Over-the-counter drugs containing pseudoephedrine will go behind the counter beginning in late September under a new law passed by Congress and signed by President Bush.

The Combat Methamphetamine Epidemic Act of 2005—passed as part of the reauthorization of the Uniting and Strengthening America by Providing Appropriate Tools Required to Intercept and Obstruct Terrorism (USA PATRIOT) Improvement and Reauthorization Act of 2005—requires consumers who wish to purchase pseudoephedrine-containing over-the-counter medicines to show photo identification and sign a log book. It also limits the amount of pseudoephedrine-containing products that can be purchased to 3.6 g per day and 9 g within a 30-day period.

Rep. Roy Blunt (R-Mo.), one of the supporters of the legislation, said the new law will help combat methamphetamine abuse. “Easy access to common cold medicine is a meth cook's dream come true,” Rep. Blunt said in a statement. “The most effective way to fight the meth epidemic is to make it harder for criminals to get the key ingredient in the production of this deadly drug.”

Dr. Punyamurtula S. Kishore, an addiction medicine specialist in Chestnut Hill, Mass., agreed, although he noted that it wouldn't solve the problem completely. “[Pseudoephedrine] is the chief ingredient in the whole cooking process,” said Dr. Kishore. “Any controls are good controls.”

Dr. Maurice Ramirez, an emergency physician in Orlando, Fla., and a drug-testing professional for the Nuclear Regulatory Commission regulated industries, said that one reason cold medicines are being put behind the counter is to reduce the number of addicts who buy raw materials for their suppliers. “When you're taking meth, you look like you have a cold anyway, so the addicts buy a cartload of cold medicines and credit it against their account at the pusher,” he said. “It's foolish for [manufacturers] to go to the store and get their own pseudoephedrine, because they know that's where people are watching.”

Dr. Ramirez noted that the law also applies to sales of cold medicines on the Internet, which is one way many suppliers get them. “Many can just buy it over the Internet in large bulk amounts if they have a solid address and can generate the appropriate fake paperwork.
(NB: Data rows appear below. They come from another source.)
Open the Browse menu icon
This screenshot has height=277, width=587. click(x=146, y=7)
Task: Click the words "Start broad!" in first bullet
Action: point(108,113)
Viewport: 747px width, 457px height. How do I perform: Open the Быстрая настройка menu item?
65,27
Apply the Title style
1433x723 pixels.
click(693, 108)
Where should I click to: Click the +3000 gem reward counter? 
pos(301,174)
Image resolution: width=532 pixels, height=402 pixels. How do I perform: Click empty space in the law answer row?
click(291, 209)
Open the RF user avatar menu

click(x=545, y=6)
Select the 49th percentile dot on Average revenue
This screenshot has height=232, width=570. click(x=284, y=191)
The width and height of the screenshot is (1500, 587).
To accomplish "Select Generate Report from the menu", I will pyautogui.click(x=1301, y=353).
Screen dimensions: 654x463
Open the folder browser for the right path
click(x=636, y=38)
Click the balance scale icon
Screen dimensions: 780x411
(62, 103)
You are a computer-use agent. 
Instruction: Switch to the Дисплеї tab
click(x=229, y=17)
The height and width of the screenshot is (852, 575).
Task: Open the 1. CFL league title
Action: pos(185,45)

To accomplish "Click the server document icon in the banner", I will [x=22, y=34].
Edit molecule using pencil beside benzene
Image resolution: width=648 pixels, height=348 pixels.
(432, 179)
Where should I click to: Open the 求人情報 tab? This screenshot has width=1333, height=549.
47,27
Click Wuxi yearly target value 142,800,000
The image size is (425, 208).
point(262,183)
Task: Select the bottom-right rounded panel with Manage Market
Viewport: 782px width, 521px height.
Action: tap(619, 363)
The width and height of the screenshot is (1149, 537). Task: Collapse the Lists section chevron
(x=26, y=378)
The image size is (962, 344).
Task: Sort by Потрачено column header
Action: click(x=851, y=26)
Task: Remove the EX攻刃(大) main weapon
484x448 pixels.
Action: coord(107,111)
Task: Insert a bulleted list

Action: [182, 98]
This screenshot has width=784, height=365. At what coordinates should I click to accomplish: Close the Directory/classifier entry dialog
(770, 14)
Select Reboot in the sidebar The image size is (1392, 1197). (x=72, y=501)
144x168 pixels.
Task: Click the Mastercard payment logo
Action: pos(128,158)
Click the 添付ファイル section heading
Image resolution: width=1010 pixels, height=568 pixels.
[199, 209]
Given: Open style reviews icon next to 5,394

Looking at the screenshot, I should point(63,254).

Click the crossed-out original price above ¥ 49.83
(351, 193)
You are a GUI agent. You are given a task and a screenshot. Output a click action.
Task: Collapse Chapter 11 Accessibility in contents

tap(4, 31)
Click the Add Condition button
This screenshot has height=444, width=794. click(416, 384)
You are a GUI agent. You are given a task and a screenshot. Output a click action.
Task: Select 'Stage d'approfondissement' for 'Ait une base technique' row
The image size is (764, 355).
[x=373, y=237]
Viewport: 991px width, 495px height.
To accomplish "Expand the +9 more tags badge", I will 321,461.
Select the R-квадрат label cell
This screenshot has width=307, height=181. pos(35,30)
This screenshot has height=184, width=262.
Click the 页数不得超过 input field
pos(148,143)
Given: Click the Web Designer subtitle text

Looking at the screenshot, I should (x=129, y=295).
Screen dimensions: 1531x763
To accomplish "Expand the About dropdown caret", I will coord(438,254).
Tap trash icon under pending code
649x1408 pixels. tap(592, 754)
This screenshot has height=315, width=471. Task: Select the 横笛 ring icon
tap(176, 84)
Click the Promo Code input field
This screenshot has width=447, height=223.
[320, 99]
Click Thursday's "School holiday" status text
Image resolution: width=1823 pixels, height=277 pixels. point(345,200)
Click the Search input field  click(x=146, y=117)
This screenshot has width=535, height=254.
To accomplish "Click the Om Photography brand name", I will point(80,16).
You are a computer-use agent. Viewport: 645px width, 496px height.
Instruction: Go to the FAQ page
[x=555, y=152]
It's harder to get the ammonia you need than it is to get cold medicine components. That part [of the law] is to counter crime and I think that's appropriate,” although it doesn't solve the problem of demand for meth.

Not everyone was as supportive. “This will not solve the problem,” said Dr. Akikur R. Mohammad of the psychiatry and behavioral sciences department at the University of Southern California, in Los Angeles. “It's easier to make meth with ephedrine and pseudoephedrine; if you take those medicines off the shelf, it makes [addicts'] lives harder but it doesn't mean they can't make it.”

Instead, said Dr. Mohammad, who is also medical director of Malibu Horizon, a residential substance abuse treatment facility, “We have to educate people that addiction is a disease, that it can cause problems with health. And when people are addicted, we have to aggressively treat them.”

Bill Piper, director of national affairs for the Drug Policy Alliance, a Washington-based group that emphasizes treatment over criminal prosecution for drug addicts, agreed. “I don't think it's going to have any impact,” he said. “It's not going to reduce the availability of methamphetamine, nor is it going to reduce the number of people addicted to meth. At the most, all it's going to do is reduce homemade meth.”

Laws similar to the Combat Methamphetamine Epidemic Act have previously been enacted in several states. In response to the reduction in available homemade methamphetamine, “Mexican-based drug cartels moved in,” Mr. Piper added. “As long as demand is there, there is going to be a supply.”

If addicts don't buy the meth directly from a cartel, there are ways to cook it without using cold medicines, although it is more complicated without the ephedrine or pseudoephedrine, Dr. Mohammad said. “Now they will have to turn to people who are more educated and have more knowledge in chemistry.”

The Combat Methamphetamine Epidemic Act also included other provisions related to helping meth addicts and their families. Mr. Piper pointed to one provision sponsored by Rep. Sheila Jackson Lee (D-Tex.) that creates grant programs to establish treatment centers for parenting and pregnant women.

“Generally speaking, most drug users tend to be men, but when it comes to meth, about 50% are women,” he said. “There is a huge lack of resources for drug treatment for women, especially women with children. If you are [being treated] in-house, you can't bring your child with you, and if you are an outpatient and you don't have child care, it's much more difficult.”